Bluffé, même. J’ignorais que la lentille faisait l’objet d’un traitement particulier, mais à l’usage c’est spectaculaire. Jusqu’à présent, quand des embruns fouettaient l’objectif, je devais me mettre à l’abri et nettoyer la lentille une bonne trentaine de secondes avant de reprendre mes clichés. Maintenant, je passe juste un coup de chiffon antistatique dessus, et ça suffit !

Avant de conclure, accepteriez-vous de nous parler de vos projets futurs ?

Bien sûr. Je débute tout juste la réalisation d’une série de portraits de marins, en noir et blanc et toujours en appliquant ce traitement rugueux qui les met si bien en valeur. Par ailleurs, je compte poursuivre mes travaux sur les Entreprises du Patrimoine Vivant (Label EPV). Après avoir photographié les ateliers de dentelle, les fabricants de bougies et les fonderies, je recherche en effet activement de nouveaux métiers dans lesquels l’homme occupe une place centrale, grâce à son savoir-faire. Enfin, j’ai un ambitieux projet d’exposition consacrée aux travaux de la mer. Le thème précis de l’expo ? Je vous laisse la surprise…

Tamron SP 15-30 mm – 15 mm - 1/60s – f/3,5 – Iso 100

À propos de l’auteur : Frédéric Briois

Photographe auteur, Frédéric est un autodidacte qui a pratiqué la photo en amateur durant vingt-cinq ans avant de se professionnaliser pour se consacrer entièrement à sa passion.
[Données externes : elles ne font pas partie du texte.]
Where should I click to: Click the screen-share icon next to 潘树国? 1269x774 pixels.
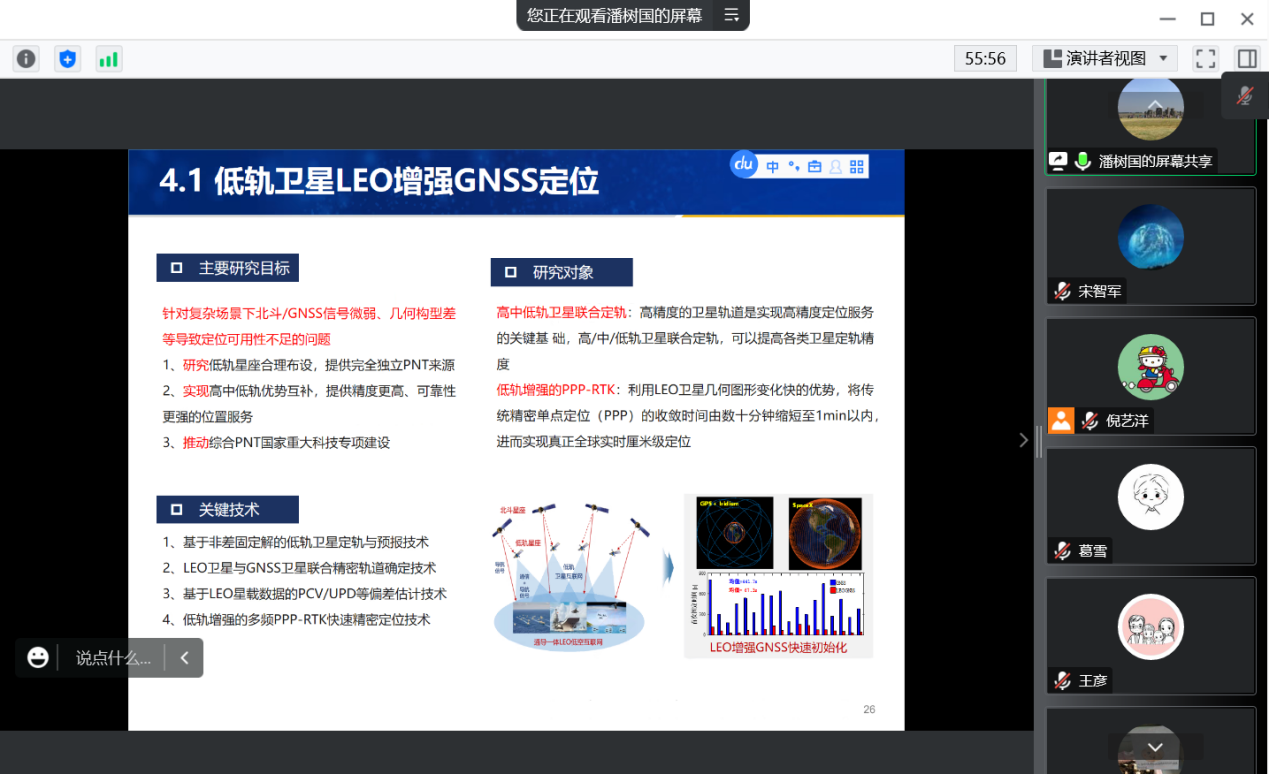(x=1058, y=161)
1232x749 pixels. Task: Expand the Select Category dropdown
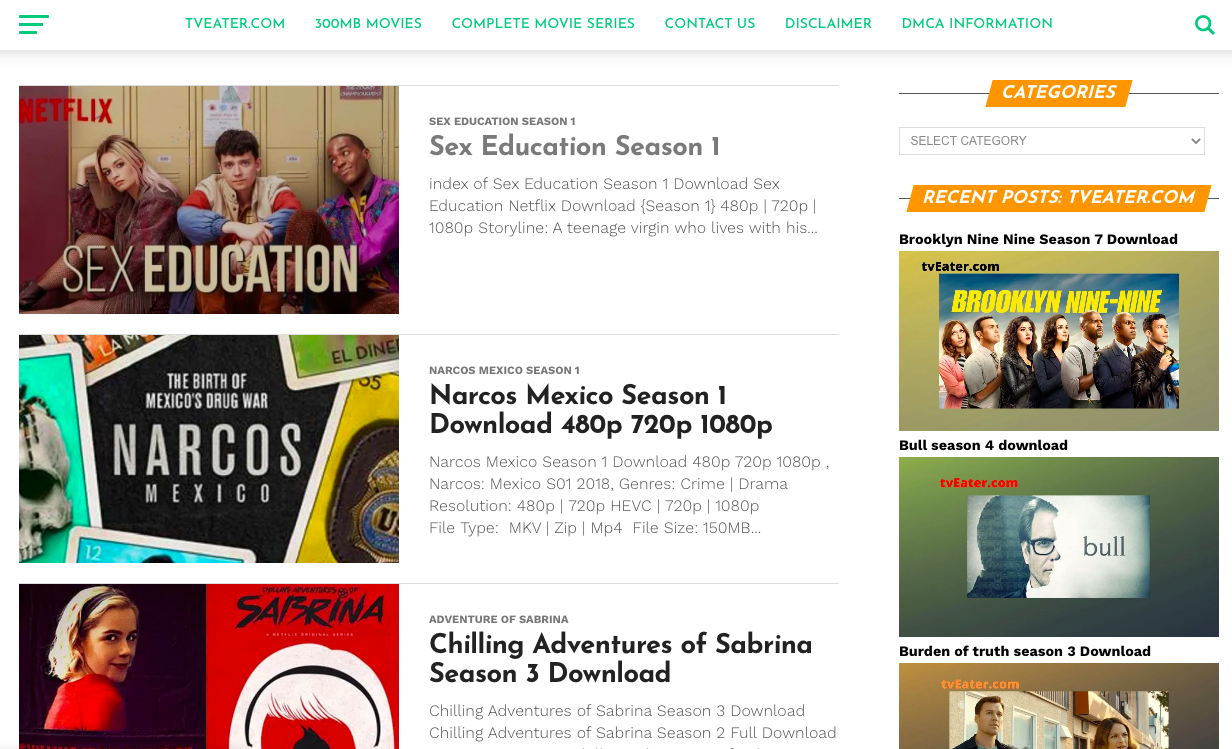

Amoureux de la mer, il n’hésite pas non plus à s’enfoncer dans les terres, à travers le monde, à la recherche de l’humain dont il s’efforce de présenter le travail. Mais c’est au contact des marins-pêcheurs de Boulogne-sur-Mer qu’il passe la plus grande partie de son temps. Il leur a consacré un livre : « Vague à larmes » et son travail lui a valu d’être sélectionné parmi les finalistes des Zooms du Salon de la Photo 2015, du Grand Prix Photographique 2015 et du prix international BBC British Museum Wild Life Photographer of the Year, en 2014.